His relationship with Charles remained his closest familial bond. The youngest Smith children navigated their new reality together, supporting each other through the challenges of adaptation. Luke, whose visions had precipitated the family's crossing, remained an enigmatic figure whose role in Bixbus's governance Jerome observed with complicated feelings.
Millie remained Jerome's constant companion, her presence providing emotional stability as he worked through the implications of his permanent exile from Earth. Her epilepsy required ongoing management, but she thrived in the sanctuary environment, accompanying Jerome on his daily rounds and offering the uncomplicated loyalty that helped anchor him through difficult periods.
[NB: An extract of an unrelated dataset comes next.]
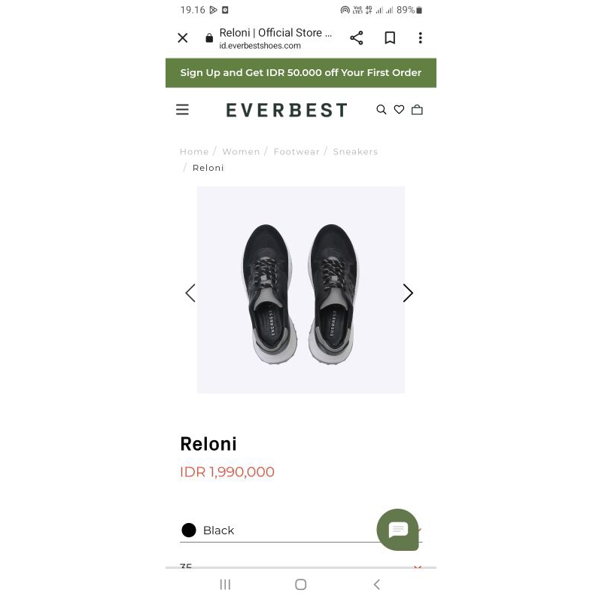Show next product image with right arrow
The width and height of the screenshot is (602, 602).
407,293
Departure to Black Hallows Breeding Facility
After several years contributing to Bixbus's conservation efforts, Jerome made his way to the Black Hallows Breeding Facility, a larger operation where his expertise found fuller expression. The transition represented natural career progression—the skills and experience he'd developed at the Bixbus Wildlife Sanctuary qualifying him for work at greater scale and complexity.
At Black Hallows, Jerome continued the patient, methodical conservation work that had defined his contribution to the settlement. The breeding facility's broader scope allowed him to engage with species translocation and habitat development at levels impossible in Bixbus's more limited context. His reputation for quiet competence and genuine dedication to animal welfare followed him, earning respect in his new environment as it had in the old.